- What the task asks:
Arrange the lines of the entries below as a numbered list, starting at the line containing "Task: Select mixdrop mirror for Mac" and ending at the line containing "pyautogui.click(x=712, y=1065)", both included. Leave out any blank lines.

Stored entries

---------------

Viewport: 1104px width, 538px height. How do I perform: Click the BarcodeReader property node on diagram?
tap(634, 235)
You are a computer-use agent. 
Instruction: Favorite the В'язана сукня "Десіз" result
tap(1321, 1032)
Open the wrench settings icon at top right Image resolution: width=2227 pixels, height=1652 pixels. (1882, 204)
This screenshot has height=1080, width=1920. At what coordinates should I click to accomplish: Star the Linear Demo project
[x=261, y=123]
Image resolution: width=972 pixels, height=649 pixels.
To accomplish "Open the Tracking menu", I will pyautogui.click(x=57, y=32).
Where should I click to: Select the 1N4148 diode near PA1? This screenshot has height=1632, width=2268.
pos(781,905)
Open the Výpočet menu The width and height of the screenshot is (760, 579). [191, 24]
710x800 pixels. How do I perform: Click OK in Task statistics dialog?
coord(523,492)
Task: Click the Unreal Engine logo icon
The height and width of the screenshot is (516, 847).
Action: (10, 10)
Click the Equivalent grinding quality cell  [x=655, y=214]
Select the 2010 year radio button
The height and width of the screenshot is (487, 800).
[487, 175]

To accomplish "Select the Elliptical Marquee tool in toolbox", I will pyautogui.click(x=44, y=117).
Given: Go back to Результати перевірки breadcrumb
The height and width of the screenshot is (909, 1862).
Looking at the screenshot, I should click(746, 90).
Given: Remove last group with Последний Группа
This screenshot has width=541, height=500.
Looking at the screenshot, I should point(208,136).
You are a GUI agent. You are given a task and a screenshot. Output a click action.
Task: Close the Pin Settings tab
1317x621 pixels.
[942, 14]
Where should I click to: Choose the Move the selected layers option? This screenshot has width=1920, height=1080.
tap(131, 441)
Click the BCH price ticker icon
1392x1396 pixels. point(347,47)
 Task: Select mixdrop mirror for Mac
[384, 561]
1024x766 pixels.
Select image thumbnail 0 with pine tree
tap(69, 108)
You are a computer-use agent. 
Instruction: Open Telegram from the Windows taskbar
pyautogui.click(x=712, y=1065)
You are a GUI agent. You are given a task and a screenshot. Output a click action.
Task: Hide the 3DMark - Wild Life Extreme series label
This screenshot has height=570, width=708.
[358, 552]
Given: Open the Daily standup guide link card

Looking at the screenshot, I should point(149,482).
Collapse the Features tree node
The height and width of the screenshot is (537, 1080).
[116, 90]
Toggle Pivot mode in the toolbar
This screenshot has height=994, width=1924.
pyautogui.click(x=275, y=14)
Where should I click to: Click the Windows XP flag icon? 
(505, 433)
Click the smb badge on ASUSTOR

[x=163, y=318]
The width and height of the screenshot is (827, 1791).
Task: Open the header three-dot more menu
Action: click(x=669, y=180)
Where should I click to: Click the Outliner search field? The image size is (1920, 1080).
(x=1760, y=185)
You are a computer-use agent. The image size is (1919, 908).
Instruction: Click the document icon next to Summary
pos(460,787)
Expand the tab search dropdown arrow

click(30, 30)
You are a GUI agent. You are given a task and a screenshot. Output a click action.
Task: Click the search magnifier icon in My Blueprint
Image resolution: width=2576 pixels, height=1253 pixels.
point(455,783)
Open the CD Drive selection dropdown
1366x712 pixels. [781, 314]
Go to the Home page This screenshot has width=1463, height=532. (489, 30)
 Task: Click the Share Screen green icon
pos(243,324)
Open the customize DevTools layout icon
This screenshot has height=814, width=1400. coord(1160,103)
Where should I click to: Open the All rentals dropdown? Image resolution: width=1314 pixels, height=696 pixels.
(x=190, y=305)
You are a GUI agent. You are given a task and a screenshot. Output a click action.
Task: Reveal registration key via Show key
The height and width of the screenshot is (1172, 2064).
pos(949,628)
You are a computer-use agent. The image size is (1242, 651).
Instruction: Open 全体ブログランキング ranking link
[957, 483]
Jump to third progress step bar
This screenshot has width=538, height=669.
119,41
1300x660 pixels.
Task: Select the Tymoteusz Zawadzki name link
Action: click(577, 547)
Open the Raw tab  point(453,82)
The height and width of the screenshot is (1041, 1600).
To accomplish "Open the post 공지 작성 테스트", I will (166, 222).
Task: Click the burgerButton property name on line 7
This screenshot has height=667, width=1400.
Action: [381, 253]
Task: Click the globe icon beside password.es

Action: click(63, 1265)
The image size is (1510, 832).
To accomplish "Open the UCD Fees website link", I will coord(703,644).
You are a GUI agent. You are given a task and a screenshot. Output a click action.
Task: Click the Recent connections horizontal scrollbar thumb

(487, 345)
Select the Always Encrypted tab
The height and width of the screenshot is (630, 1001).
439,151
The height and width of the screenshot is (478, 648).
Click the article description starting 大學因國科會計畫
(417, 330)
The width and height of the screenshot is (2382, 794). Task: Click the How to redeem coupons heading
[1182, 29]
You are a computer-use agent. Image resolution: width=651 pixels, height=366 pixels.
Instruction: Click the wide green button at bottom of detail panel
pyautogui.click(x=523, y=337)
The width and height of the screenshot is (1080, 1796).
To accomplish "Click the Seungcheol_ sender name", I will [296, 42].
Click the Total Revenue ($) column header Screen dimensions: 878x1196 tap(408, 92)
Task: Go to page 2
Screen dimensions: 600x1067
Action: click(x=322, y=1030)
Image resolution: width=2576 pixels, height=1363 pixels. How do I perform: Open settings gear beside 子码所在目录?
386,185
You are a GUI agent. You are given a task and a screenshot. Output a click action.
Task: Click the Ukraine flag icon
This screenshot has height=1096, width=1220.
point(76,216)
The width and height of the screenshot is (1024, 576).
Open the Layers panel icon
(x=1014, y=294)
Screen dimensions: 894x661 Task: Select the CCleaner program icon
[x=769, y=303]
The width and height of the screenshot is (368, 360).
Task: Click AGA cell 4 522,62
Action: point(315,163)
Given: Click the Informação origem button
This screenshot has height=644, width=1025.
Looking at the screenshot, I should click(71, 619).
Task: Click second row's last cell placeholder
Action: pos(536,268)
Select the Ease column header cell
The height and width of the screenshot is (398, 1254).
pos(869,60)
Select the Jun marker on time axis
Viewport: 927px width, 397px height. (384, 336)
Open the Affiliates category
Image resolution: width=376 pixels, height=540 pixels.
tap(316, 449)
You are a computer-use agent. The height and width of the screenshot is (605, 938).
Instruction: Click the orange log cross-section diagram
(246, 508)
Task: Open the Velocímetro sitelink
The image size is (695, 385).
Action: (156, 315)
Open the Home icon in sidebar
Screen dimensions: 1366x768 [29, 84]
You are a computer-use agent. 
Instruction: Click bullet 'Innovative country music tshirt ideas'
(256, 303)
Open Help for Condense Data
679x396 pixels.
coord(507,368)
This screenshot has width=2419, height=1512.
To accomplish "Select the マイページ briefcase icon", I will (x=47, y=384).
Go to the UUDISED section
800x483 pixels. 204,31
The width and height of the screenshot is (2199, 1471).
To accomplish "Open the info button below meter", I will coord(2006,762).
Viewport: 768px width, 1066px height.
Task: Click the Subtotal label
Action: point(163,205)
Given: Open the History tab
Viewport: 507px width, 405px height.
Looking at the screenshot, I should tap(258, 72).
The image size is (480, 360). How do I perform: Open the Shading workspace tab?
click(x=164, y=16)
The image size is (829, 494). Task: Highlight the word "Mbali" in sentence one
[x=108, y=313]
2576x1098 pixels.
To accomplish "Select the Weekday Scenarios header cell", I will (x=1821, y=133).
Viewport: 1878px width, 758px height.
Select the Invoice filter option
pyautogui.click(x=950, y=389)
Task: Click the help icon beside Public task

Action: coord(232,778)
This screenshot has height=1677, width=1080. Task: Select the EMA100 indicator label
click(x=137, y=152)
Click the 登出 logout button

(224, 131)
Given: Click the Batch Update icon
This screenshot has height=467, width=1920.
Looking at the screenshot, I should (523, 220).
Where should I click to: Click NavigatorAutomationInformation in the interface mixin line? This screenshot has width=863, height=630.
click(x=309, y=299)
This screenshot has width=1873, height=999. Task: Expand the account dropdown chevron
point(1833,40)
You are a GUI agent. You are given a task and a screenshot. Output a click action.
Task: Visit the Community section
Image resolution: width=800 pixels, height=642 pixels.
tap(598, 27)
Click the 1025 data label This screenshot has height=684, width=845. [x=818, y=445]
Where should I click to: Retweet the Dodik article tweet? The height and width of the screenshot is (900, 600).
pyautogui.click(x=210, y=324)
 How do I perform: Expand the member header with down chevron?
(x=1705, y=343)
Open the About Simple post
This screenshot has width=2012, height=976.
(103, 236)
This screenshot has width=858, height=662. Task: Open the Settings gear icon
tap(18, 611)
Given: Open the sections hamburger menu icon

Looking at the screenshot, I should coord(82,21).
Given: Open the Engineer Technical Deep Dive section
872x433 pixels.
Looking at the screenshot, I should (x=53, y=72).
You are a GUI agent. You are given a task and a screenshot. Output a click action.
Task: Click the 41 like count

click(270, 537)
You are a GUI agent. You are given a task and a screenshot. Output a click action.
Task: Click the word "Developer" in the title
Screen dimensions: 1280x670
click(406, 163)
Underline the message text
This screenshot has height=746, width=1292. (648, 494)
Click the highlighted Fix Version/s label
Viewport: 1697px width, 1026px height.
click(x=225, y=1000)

---------------

- Expected answer:
1.  Task: Select mixdrop mirror for Mac
2. [384, 561]
3. 1024x766 pixels.
4. Select image thumbnail 0 with pine tree
5. tap(69, 108)
6. You are a computer-use agent. 
7. Instruction: Open Telegram from the Windows taskbar
8. pyautogui.click(x=712, y=1065)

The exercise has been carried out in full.